Leadership tory, O’Toole cerca la rimonta

Leadership tory, O’Toole cerca la rimonta

TORONTO – Convincere la base del Partito Conservatore che esiste un’alternativa credibile a Peter MacKay. È questo l’obiettivo di Erin O’Toole, candidato alla leadership tory dopo l’esperienza non troppo felice della corsa del 2017, che concluse al terzo posto dietro Andrew Scheer e Maxime Bernier.

Al momento, sondaggi alla mano, il ruolo di front runner e grande favorito per la vittoria finale è saldamente nelle mani dell’ex ministro della Giustizia, che può contare tra le altre cose sul sostegno di una buona parte del gruppo parlamentare.

Ma nel fine settimana, proprio per quanto riguarda gli endorsement, è arrivata una buona notizia per O’Toole, che a sorpresa ha incassato l’appoggio dichiarato di Jason Kenney.

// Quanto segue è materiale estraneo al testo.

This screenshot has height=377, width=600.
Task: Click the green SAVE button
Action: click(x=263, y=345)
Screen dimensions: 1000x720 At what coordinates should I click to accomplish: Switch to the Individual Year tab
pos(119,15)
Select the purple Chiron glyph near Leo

Il premier dell’Alberta, diventato negli ultimi mesi il portavoce del malessere di’ uso di tutte le province dell’Ovest, ha deciso di puntare sull’ex ministro per gli Affari dei veterani. Le ragioni per questa scelta sono presto dette.

I rapporti tra Kenney e MacKay non sono mai stati idilliaci. Al contrario, anche quando sono stati colleghi di governo durante i nove anni di governo Harper, a più riprese ci sono state incomprensioni, frizioni, ferite che non si sono mai del tutto rimarginate.

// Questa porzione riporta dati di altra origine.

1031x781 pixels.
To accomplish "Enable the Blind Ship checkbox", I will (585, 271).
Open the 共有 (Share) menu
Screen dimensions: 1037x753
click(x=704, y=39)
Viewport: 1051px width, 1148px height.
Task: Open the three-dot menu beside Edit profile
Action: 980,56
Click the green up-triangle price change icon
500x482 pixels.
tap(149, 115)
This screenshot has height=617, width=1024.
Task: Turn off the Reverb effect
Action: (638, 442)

Nei mesi scorsi, dopo la decisione di MacKay di candidarsi alla successione di Scheer, Kenney ha cercato di fare pressioni su numerosi esponenti di peso del partito per convincerli a scendere in campo.

Il premier dell’Alberta ha speso parole di incoraggiamento per Rona Ambrose e per John Baird, invitando i due ex colleghi di governo a candidarsi. Ora, scaduta la deadline, tra gli otto candidati rimasti solamente O’Toole sembra avere qualche chance residuale di impensierire MacKay e Kenney ha deciso di spendere tutta la sua influenza e il suo peso politico per assicuragli la vittoria finale.

Non sarà affatto facile, anche perché sono già numerosi i deputati eletti in Alberta e nelle province dell’Ovest che hanno scelto di stare dalla parte di MacKay. Un chiaro investimento politico in vista delle future elezioni anticipate, per poter passare all’incasso in termini di cariche e ruoli nel potenziale futuro governo conservatore.

Ora bisognerà attendere e vedere le prossime mosse all’interno della nomenclatura conservatrice. L’endorsement di Kenney farà proseliti, spingendo altri big del partito a schierarsi con O’Toole, oppure rimarrà isolata?

È chiaro che la chiave che porta alla convention del 27 giugno a Toronto sta tutta lì: se non cambieranno gli equilibri che si sono ormai consolidati, MacKay sarà il nuovo leader del Partito Conservatore.

Ora la mossa di Kenney aggiunge un elemento di incertezza, ma servono altri segnali per dare il via alla rimonta di O’Toole.